##### Data to examine #####

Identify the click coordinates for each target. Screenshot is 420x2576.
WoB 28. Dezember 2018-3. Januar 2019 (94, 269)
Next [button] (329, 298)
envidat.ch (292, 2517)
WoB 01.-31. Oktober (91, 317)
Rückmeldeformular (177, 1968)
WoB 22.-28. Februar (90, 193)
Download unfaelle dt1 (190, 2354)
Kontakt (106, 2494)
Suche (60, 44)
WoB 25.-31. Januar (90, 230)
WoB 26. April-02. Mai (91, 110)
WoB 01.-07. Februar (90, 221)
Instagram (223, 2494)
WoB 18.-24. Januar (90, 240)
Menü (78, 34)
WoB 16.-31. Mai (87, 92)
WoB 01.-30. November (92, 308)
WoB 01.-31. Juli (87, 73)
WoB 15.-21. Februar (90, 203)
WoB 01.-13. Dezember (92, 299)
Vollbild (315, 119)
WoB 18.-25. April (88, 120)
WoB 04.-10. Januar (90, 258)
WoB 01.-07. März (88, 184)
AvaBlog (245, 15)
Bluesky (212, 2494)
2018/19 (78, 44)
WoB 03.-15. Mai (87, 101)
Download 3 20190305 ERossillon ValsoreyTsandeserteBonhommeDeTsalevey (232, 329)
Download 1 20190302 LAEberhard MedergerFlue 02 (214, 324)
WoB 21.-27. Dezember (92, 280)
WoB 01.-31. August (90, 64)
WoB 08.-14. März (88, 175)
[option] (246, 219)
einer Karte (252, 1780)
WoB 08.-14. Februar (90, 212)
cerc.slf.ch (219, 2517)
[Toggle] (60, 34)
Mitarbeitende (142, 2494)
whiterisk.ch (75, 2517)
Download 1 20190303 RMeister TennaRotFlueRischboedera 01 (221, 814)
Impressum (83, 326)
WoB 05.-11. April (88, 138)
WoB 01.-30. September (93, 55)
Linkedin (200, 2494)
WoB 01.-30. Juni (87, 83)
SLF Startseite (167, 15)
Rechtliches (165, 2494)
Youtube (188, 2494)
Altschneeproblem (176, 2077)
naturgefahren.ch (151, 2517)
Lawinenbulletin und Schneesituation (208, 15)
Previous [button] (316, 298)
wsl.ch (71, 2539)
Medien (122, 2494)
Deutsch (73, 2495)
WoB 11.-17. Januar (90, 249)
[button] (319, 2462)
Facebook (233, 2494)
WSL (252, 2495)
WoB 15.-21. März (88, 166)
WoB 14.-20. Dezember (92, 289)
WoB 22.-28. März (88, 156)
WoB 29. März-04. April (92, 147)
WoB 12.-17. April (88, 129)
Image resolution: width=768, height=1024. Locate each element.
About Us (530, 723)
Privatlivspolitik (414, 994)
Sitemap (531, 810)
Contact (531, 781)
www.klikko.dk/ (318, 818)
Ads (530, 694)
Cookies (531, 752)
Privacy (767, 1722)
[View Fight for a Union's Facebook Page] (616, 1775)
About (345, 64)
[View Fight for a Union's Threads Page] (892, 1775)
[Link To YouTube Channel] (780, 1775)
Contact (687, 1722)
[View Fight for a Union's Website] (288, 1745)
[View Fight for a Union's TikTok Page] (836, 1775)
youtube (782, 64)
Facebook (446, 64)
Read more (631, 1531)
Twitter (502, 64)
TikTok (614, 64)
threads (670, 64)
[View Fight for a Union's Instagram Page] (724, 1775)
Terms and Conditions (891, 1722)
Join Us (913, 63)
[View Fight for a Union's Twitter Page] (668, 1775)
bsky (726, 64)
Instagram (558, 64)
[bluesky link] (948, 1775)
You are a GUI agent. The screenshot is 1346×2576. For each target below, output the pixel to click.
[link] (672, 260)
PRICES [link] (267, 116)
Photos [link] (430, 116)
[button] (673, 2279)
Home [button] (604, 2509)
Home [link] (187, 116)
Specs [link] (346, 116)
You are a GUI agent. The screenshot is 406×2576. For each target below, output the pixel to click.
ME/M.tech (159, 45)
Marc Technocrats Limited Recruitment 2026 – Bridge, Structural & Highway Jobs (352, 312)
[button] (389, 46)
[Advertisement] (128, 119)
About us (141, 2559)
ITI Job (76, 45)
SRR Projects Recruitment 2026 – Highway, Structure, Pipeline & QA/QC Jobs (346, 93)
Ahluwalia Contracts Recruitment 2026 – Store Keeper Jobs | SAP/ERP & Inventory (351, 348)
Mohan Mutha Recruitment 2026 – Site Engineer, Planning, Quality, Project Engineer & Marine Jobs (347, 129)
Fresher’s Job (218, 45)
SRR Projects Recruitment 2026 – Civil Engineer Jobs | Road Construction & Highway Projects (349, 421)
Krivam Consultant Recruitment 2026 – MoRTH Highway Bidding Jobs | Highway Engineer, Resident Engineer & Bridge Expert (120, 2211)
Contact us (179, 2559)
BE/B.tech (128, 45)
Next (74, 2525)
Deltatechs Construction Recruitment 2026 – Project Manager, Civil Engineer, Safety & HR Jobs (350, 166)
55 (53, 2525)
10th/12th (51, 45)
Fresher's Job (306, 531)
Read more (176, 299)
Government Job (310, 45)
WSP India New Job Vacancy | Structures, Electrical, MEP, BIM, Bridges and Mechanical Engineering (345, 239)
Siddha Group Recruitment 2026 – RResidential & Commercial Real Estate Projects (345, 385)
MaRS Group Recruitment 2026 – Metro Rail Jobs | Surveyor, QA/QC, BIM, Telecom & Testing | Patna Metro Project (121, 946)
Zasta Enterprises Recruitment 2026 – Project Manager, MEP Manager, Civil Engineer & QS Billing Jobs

#####

**Your task:** Each entry must appear again in the answer exactly as written.

**Solved problem:**
Identify the click coordinates for each target. Screenshot is 420x2576.
WoB 28. Dezember 2018-3. Januar 2019 (94, 269)
Next [button] (329, 298)
envidat.ch (292, 2517)
WoB 01.-31. Oktober (91, 317)
Rückmeldeformular (177, 1968)
WoB 22.-28. Februar (90, 193)
Download unfaelle dt1 (190, 2354)
Kontakt (106, 2494)
Suche (60, 44)
WoB 25.-31. Januar (90, 230)
WoB 26. April-02. Mai (91, 110)
WoB 01.-07. Februar (90, 221)
Instagram (223, 2494)
WoB 18.-24. Januar (90, 240)
Menü (78, 34)
WoB 16.-31. Mai (87, 92)
WoB 01.-30. November (92, 308)
WoB 01.-31. Juli (87, 73)
WoB 15.-21. Februar (90, 203)
WoB 01.-13. Dezember (92, 299)
Vollbild (315, 119)
WoB 18.-25. April (88, 120)
WoB 04.-10. Januar (90, 258)
WoB 01.-07. März (88, 184)
AvaBlog (245, 15)
Bluesky (212, 2494)
2018/19 (78, 44)
WoB 03.-15. Mai (87, 101)
Download 3 20190305 ERossillon ValsoreyTsandeserteBonhommeDeTsalevey (232, 329)
Download 1 20190302 LAEberhard MedergerFlue 02 (214, 324)
WoB 21.-27. Dezember (92, 280)
WoB 01.-31. August (90, 64)
WoB 08.-14. März (88, 175)
[option] (246, 219)
einer Karte (252, 1780)
WoB 08.-14. Februar (90, 212)
cerc.slf.ch (219, 2517)
[Toggle] (60, 34)
Mitarbeitende (142, 2494)
whiterisk.ch (75, 2517)
Download 1 20190303 RMeister TennaRotFlueRischboedera 01 (221, 814)
Impressum (83, 326)
WoB 05.-11. April (88, 138)
WoB 01.-30. September (93, 55)
Linkedin (200, 2494)
WoB 01.-30. Juni (87, 83)
SLF Startseite (167, 15)
Rechtliches (165, 2494)
Youtube (188, 2494)
Altschneeproblem (176, 2077)
naturgefahren.ch (151, 2517)
Lawinenbulletin und Schneesituation (208, 15)
Previous [button] (316, 298)
wsl.ch (71, 2539)
Medien (122, 2494)
Deutsch (73, 2495)
WoB 11.-17. Januar (90, 249)
[button] (319, 2462)
Facebook (233, 2494)
WSL (252, 2495)
WoB 15.-21. März (88, 166)
WoB 14.-20. Dezember (92, 289)
WoB 22.-28. März (88, 156)
WoB 29. März-04. April (92, 147)
WoB 12.-17. April (88, 129)
Image resolution: width=768, height=1024. Locate each element.
About Us (530, 723)
Privatlivspolitik (414, 994)
Sitemap (531, 810)
Contact (531, 781)
www.klikko.dk/ (318, 818)
Ads (530, 694)
Cookies (531, 752)
Privacy (767, 1722)
[View Fight for a Union's Facebook Page] (616, 1775)
About (345, 64)
[View Fight for a Union's Threads Page] (892, 1775)
[Link To YouTube Channel] (780, 1775)
Contact (687, 1722)
[View Fight for a Union's Website] (288, 1745)
[View Fight for a Union's TikTok Page] (836, 1775)
youtube (782, 64)
Facebook (446, 64)
Read more (631, 1531)
Twitter (502, 64)
TikTok (614, 64)
threads (670, 64)
[View Fight for a Union's Instagram Page] (724, 1775)
Terms and Conditions (891, 1722)
Join Us (913, 63)
[View Fight for a Union's Twitter Page] (668, 1775)
bsky (726, 64)
Instagram (558, 64)
[bluesky link] (948, 1775)
You are a GUI agent. The screenshot is 1346×2576. For each target below, output the pixel to click.
[link] (672, 260)
PRICES [link] (267, 116)
Photos [link] (430, 116)
[button] (673, 2279)
Home [button] (604, 2509)
Home [link] (187, 116)
Specs [link] (346, 116)
You are a GUI agent. The screenshot is 406×2576. For each target below, output the pixel to click.
ME/M.tech (159, 45)
Marc Technocrats Limited Recruitment 2026 – Bridge, Structural & Highway Jobs (352, 312)
[button] (389, 46)
[Advertisement] (128, 119)
About us (141, 2559)
ITI Job (76, 45)
SRR Projects Recruitment 2026 – Highway, Structure, Pipeline & QA/QC Jobs (346, 93)
Ahluwalia Contracts Recruitment 2026 – Store Keeper Jobs | SAP/ERP & Inventory (351, 348)
Mohan Mutha Recruitment 2026 – Site Engineer, Planning, Quality, Project Engineer & Marine Jobs (347, 129)
Fresher’s Job (218, 45)
SRR Projects Recruitment 2026 – Civil Engineer Jobs | Road Construction & Highway Projects (349, 421)
Krivam Consultant Recruitment 2026 – MoRTH Highway Bidding Jobs | Highway Engineer, Resident Engineer & Bridge Expert (120, 2211)
Contact us (179, 2559)
BE/B.tech (128, 45)
Next (74, 2525)
Deltatechs Construction Recruitment 2026 – Project Manager, Civil Engineer, Safety & HR Jobs (350, 166)
55 (53, 2525)
10th/12th (51, 45)
Fresher's Job (306, 531)
Read more (176, 299)
Government Job (310, 45)
WSP India New Job Vacancy | Structures, Electrical, MEP, BIM, Bridges and Mechanical Engineering (345, 239)
Siddha Group Recruitment 2026 – RResidential & Commercial Real Estate Projects (345, 385)
MaRS Group Recruitment 2026 – Metro Rail Jobs | Surveyor, QA/QC, BIM, Telecom & Testing | Patna Metro Project (121, 946)
Zasta Enterprises Recruitment 2026 – Project Manager, MEP Manager, Civil Engineer & QS Billing Jobs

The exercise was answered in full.